わかりやすい「肩こり」の原因と対策
人の頭部の重さは、5~6kgあり、それを常に首の筋肉が支えています。
肩こりの原因の多くは、首から肩にかけて周囲の筋肉(主に僧帽筋)が硬く凝り固まることによります。特に、パソコンやスマートフォンの長時間使用を原因とするストレートネックは要注意です。
上記以外にも頻度は少ないですが、肩周囲の組織が炎症を起こしていたり、内臓の疾患が隠れていることもあります。
自覚のある症状として「肩こり」は、女性で一位、男性でも二位ということですが、私の経験からすると、自覚症状がないのに、実際に肩の筋肉の硬さを触診させてもらうと、筋硬結があり、マッサージすることによって気持ちよさを、初めて実感するかたも少なくありません。
軽症の肩こりであれば、仕事中時々、ストレッチすることで改善することもあります。
後頭部から肩や背中にかけて広がる「僧帽筋(そうぼうきん)」は、首を横や前方に曲げることでストレッチされます(手を添えるとよりストレッチされます)。

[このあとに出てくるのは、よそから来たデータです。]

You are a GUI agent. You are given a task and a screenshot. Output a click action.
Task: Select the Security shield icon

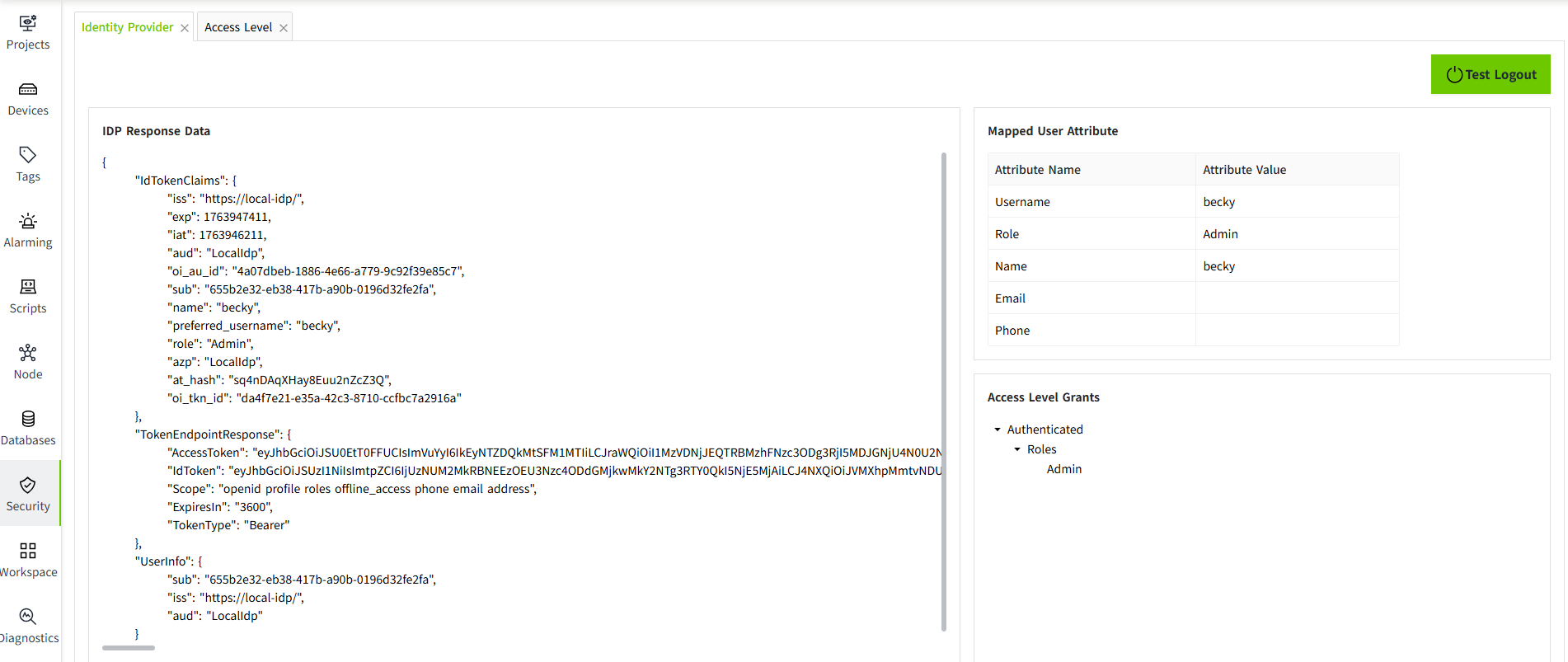click(28, 486)
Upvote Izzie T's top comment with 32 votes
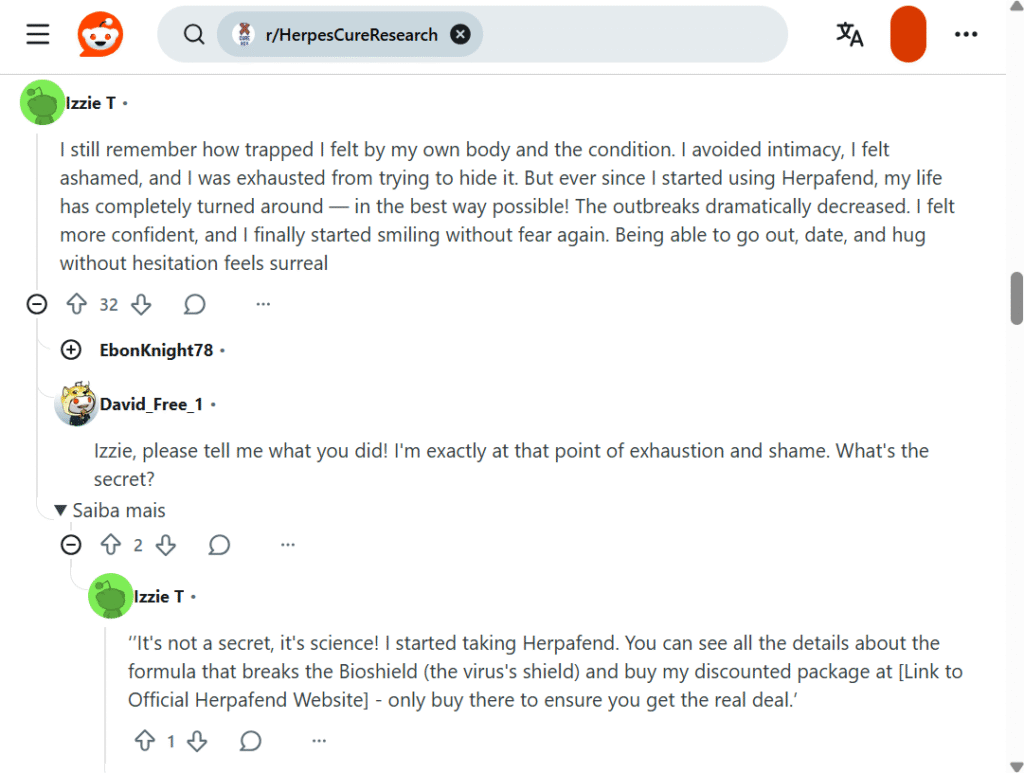The height and width of the screenshot is (773, 1024). tap(77, 304)
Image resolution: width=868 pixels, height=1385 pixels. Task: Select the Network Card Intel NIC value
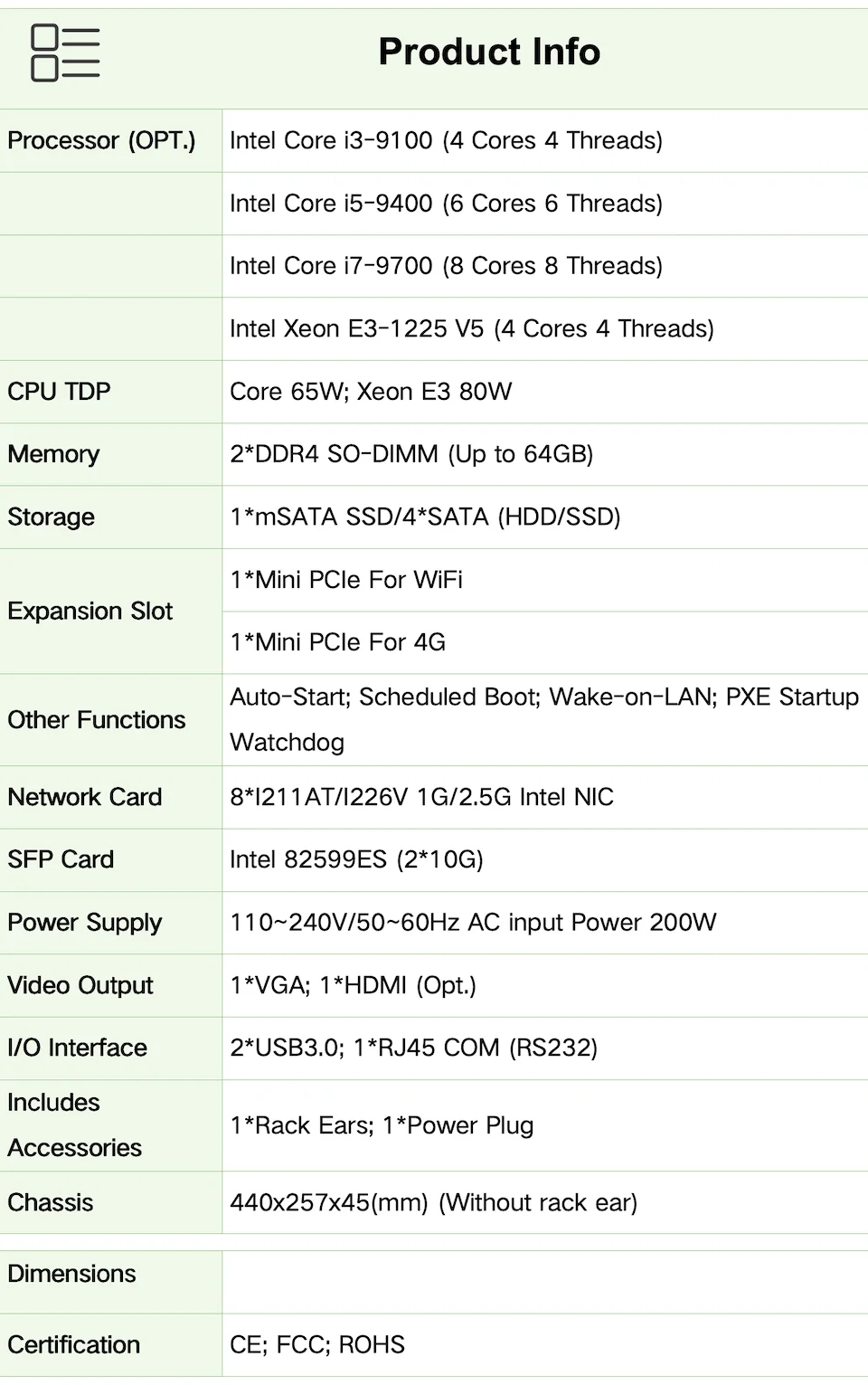[x=421, y=797]
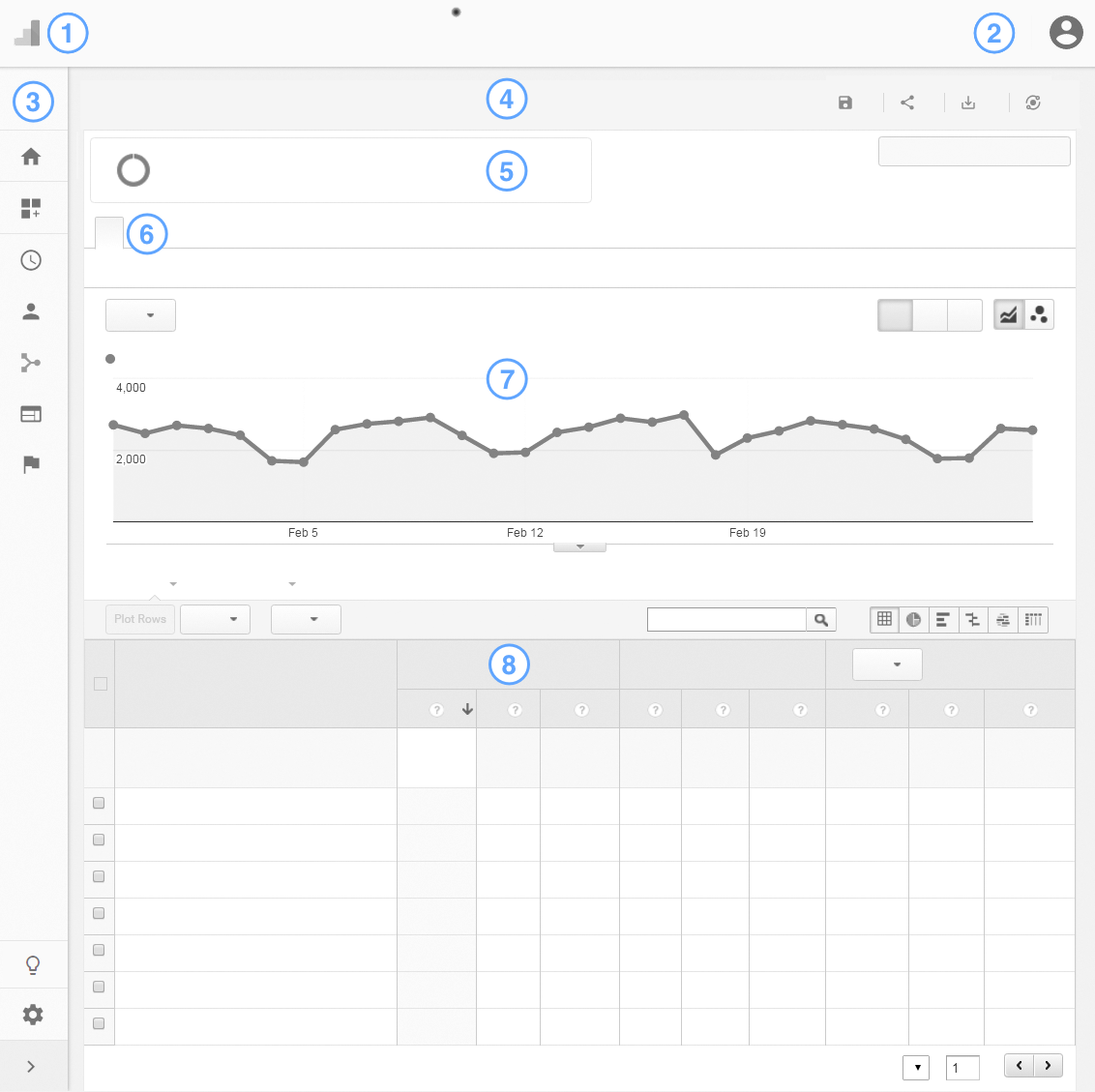The image size is (1095, 1092).
Task: Open the metric dropdown above the chart
Action: (x=140, y=315)
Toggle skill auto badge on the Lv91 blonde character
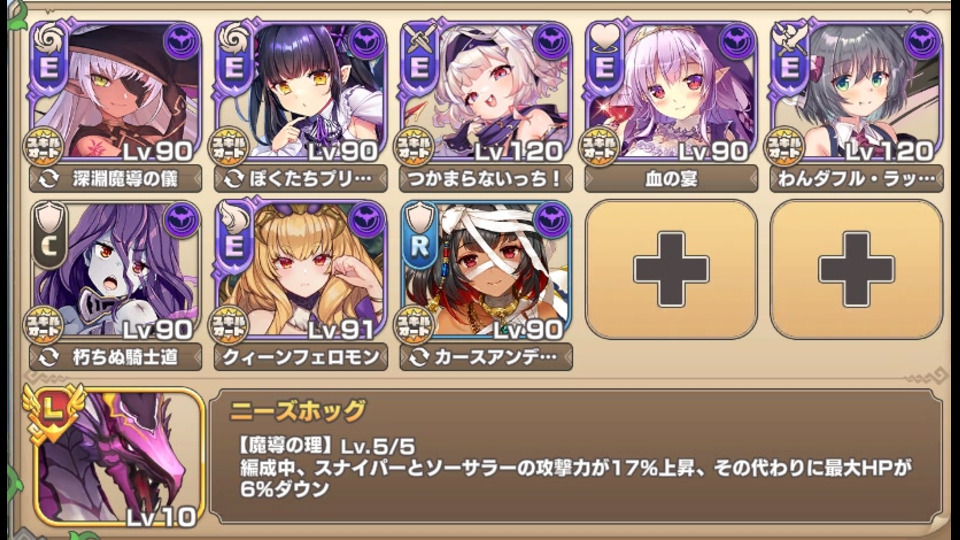Screen dimensions: 960x540 (x=228, y=325)
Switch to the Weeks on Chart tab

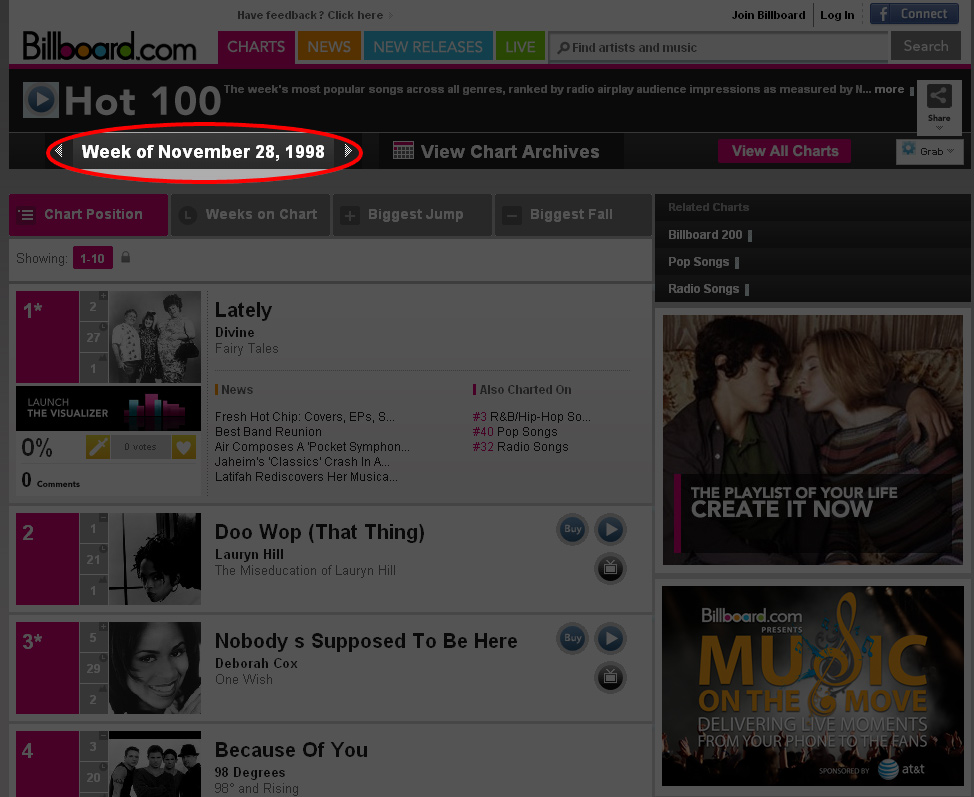(250, 215)
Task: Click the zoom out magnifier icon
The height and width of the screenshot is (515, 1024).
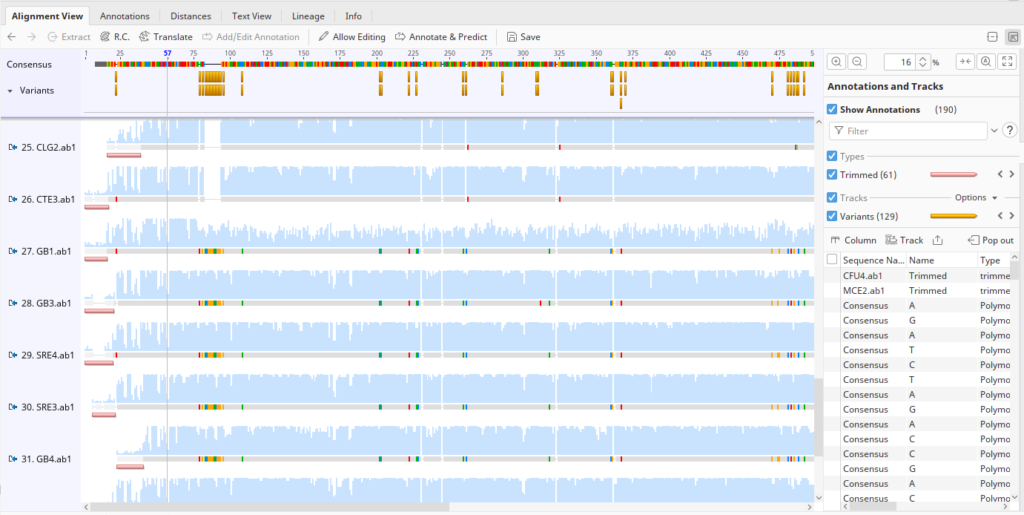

また、肩甲骨の内側に付いている「大菱形筋(だいりょうけいきん)、小菱形筋(しょうりょうけいきん)、肩甲挙筋(けんこうきょきん)」などは、両手を組み、背中を丸めて前方に押しだすことでストレッチされます。
しかし、頑固な肩こりは、ストレッチだけでは改善しません。「筋硬結」という凝り硬まった部位(筋組織)を見つけ出し(これが難しいスキルです)、その筋肉の緊張をほぐすようにマッサージする必要があります。
もちろん、入浴時に温めること、低周波の電気治療、その他温熱療法、市販のマッサージ機器なども改善の効果はあります。
これまで、理学療法士、マッサージ師、中国の気功などのテクニックを見たり受けたりしてきましたが、「筋硬結」を、見つけ出すこと、そして痛みを増強せず、効果的に改善できる人は、ごくわずかしかいませんでした。
最後に、肩こりでも、整形外科をまずは受診した方がよい場合もあります。
例えば、肩こりとともに首や肩周囲の痛みが強いとか、「しびれ」がみられる場合です。
「しびれ」という症状は、頸部の神経を刺激していることによって生じているためです。
また、肩が上がらないといった「肩関節周囲炎」、「胸郭出口症候群」といった病気も時に影響していることも想定されますので、専門医の先生の受診をお勧めします。